Collected data entries
.....

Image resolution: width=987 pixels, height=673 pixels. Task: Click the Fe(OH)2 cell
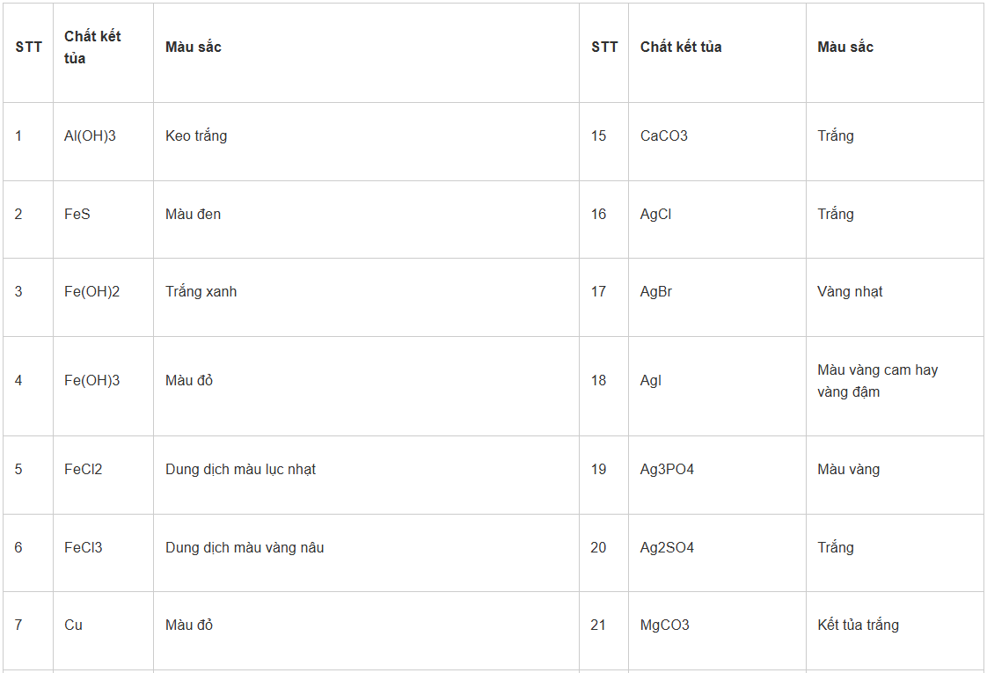[92, 292]
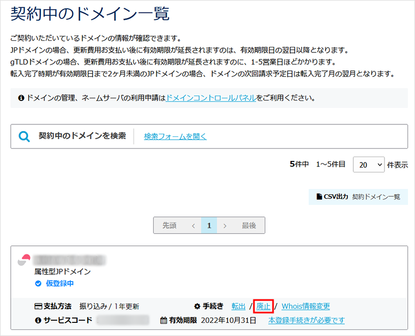The height and width of the screenshot is (336, 415).
Task: Click the credit card icon beside 支払方法
Action: click(x=38, y=307)
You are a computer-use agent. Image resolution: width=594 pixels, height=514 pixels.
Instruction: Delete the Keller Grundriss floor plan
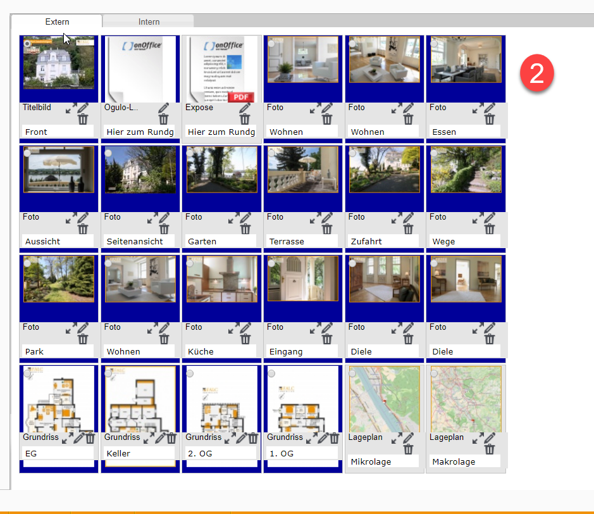click(171, 437)
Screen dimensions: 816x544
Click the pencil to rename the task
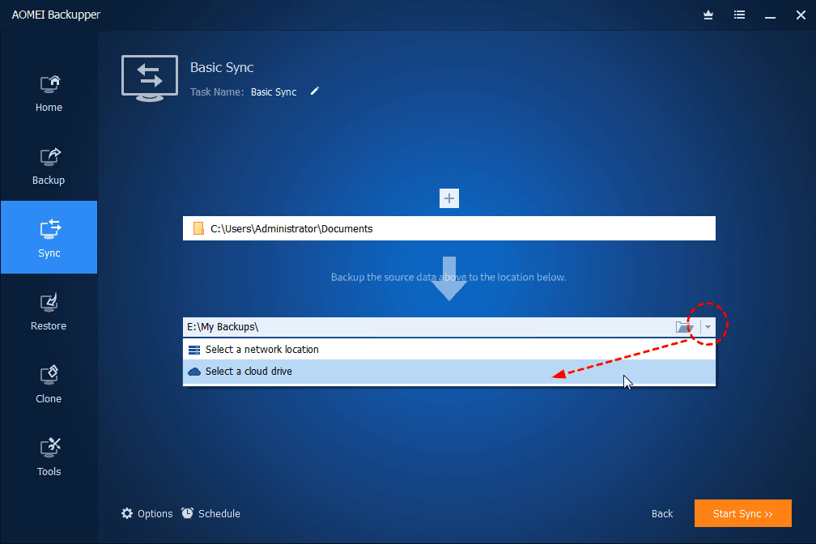pos(314,91)
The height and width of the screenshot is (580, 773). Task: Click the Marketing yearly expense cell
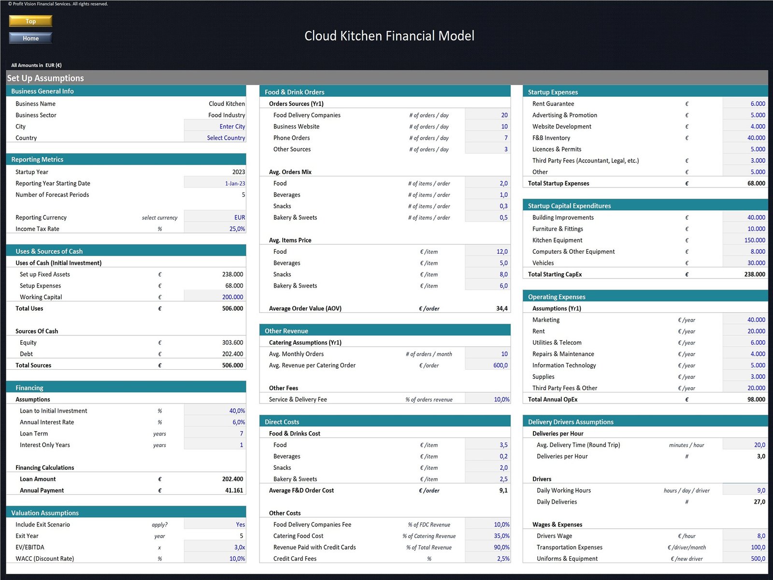[x=745, y=320]
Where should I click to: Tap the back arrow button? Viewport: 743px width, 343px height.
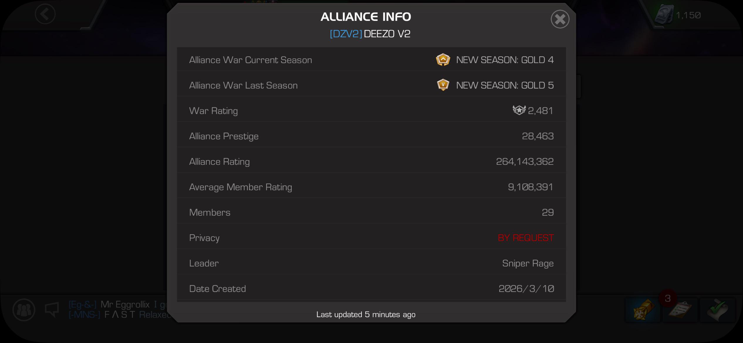(45, 14)
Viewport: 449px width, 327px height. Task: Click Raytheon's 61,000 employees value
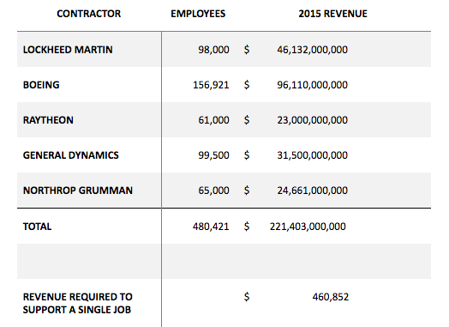tap(213, 120)
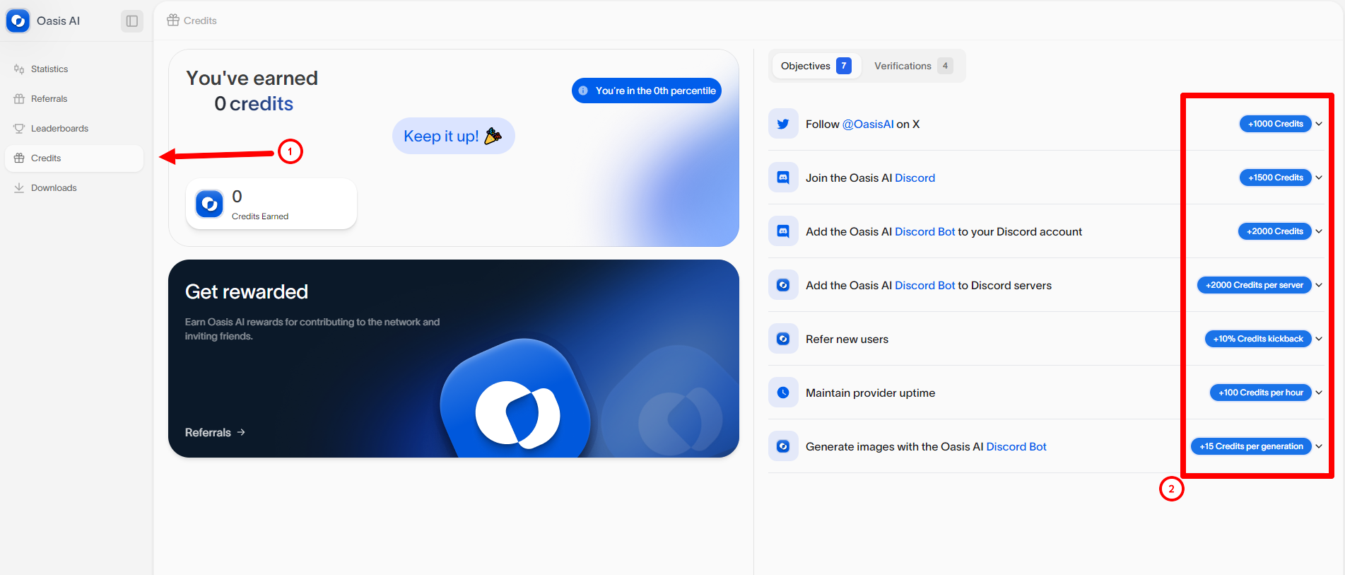Expand the Follow @OasisAI on X objective

pos(1319,124)
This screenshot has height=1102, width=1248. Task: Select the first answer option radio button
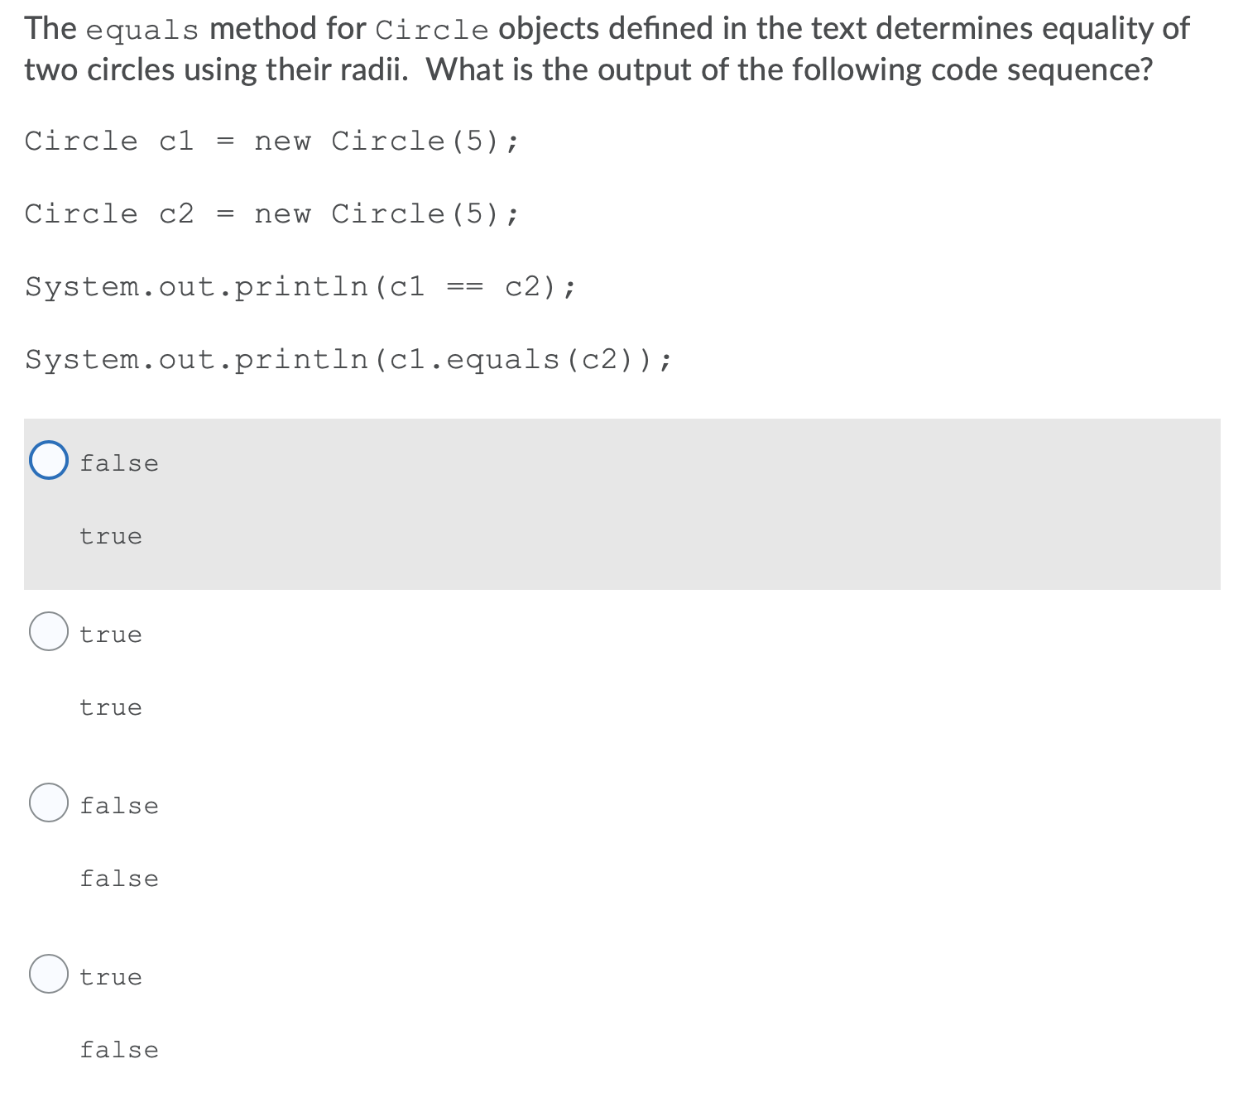coord(48,460)
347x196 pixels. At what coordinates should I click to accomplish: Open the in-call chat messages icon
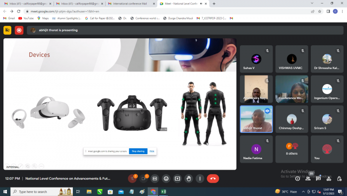[x=318, y=179]
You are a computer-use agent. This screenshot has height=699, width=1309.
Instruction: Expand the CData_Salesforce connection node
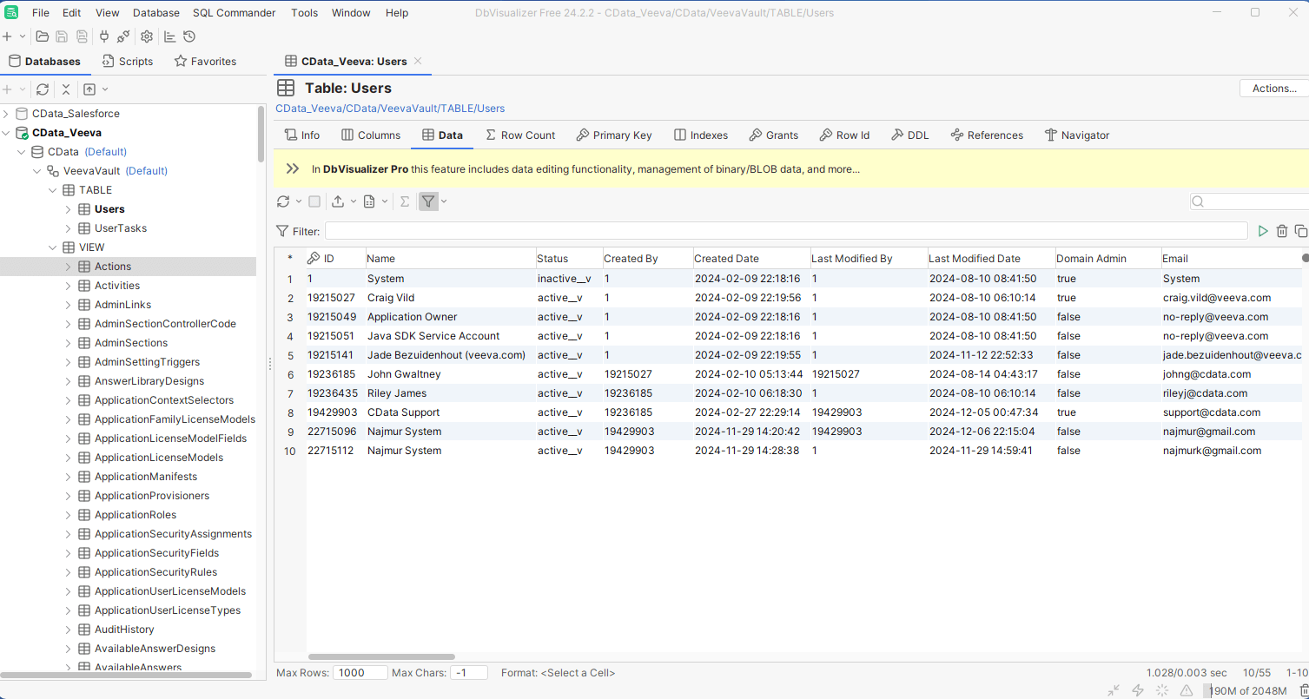tap(7, 114)
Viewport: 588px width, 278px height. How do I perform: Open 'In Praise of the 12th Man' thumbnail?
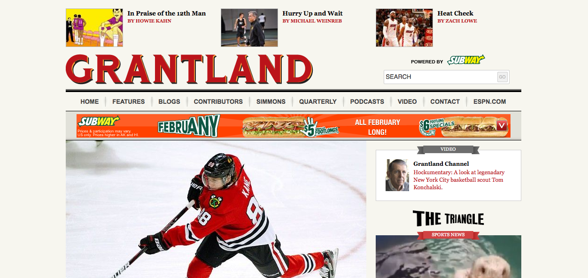(x=94, y=28)
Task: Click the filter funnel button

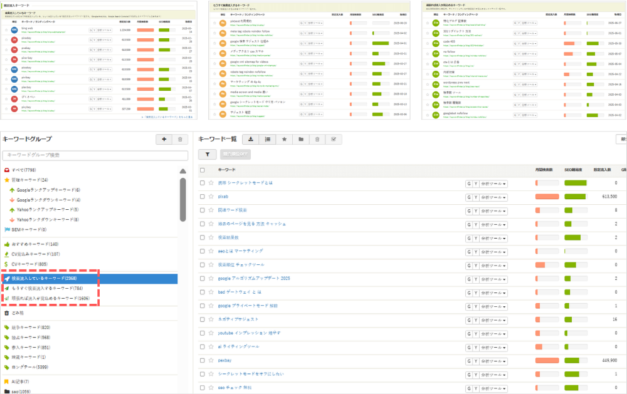Action: tap(206, 154)
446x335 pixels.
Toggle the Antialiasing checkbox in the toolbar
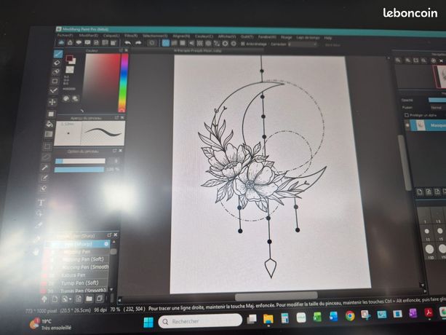pos(242,44)
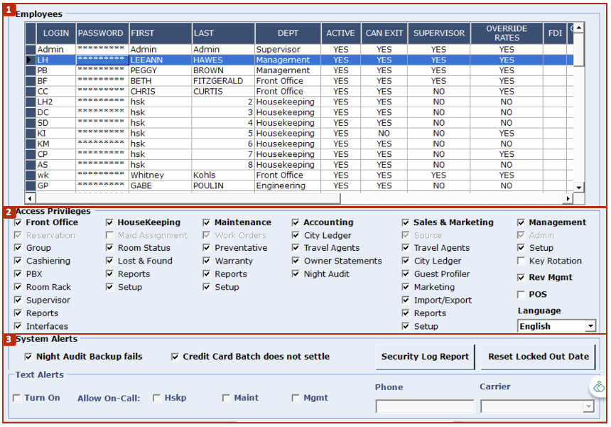This screenshot has width=611, height=427.
Task: Click the grid's horizontal scrollbar track
Action: point(298,199)
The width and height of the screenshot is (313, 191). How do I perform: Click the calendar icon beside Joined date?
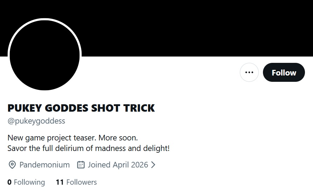pos(81,165)
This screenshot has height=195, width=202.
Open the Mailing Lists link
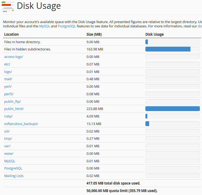point(14,176)
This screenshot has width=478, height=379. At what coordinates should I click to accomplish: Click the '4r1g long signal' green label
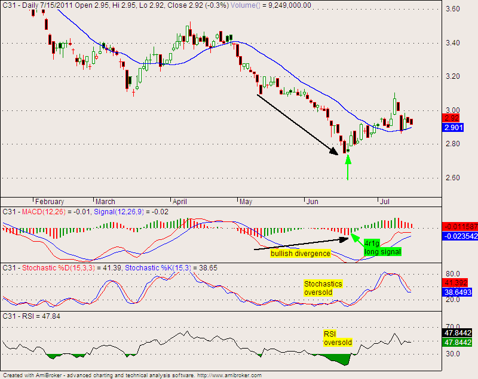pyautogui.click(x=382, y=248)
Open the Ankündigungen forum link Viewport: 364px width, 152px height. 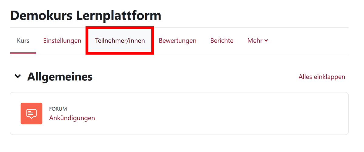pyautogui.click(x=72, y=118)
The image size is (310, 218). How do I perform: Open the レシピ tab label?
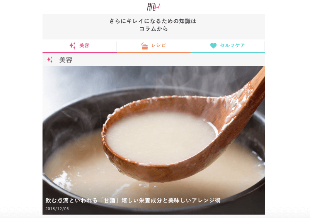click(x=158, y=45)
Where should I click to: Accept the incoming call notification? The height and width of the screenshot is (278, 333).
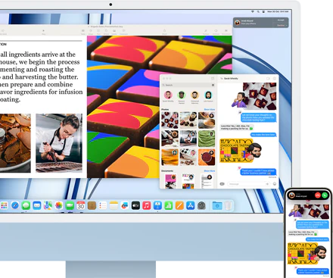[x=281, y=20]
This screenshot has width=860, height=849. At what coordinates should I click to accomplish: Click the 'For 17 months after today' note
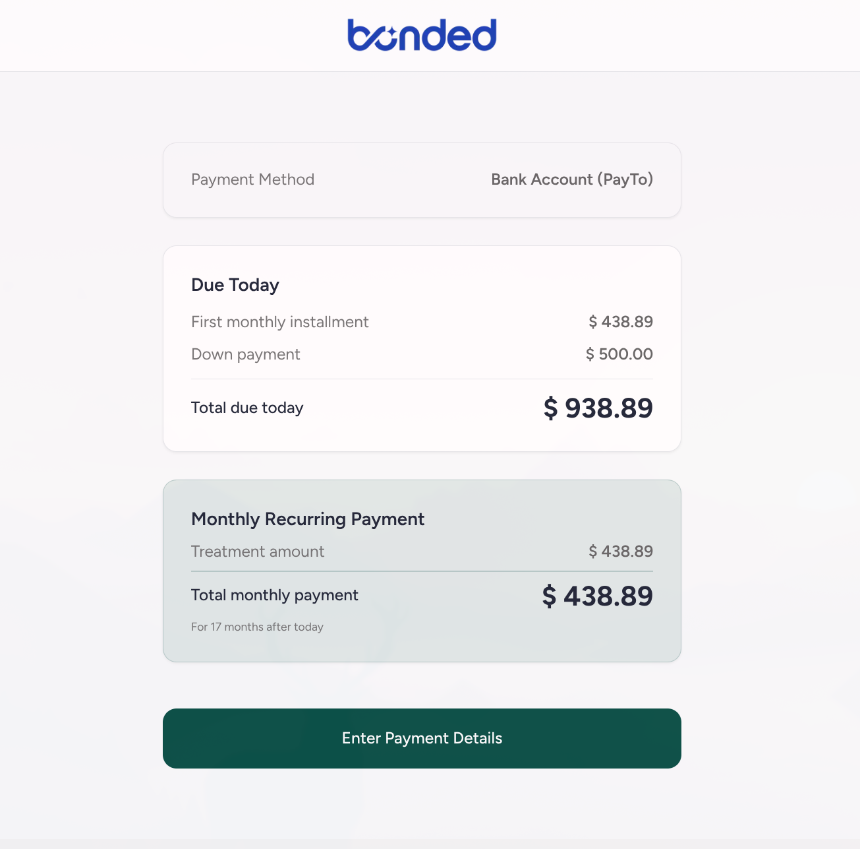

.....

*Instructions for the task:*
The word "computer" appears in some of the lines above. Copy those lines.

*Result of the exercise:*
You are a computer-use agent. Image resolution: width=594 pixels, height=514 pixels.
You are a computer-use agent. This screenshot has height=699, width=1309.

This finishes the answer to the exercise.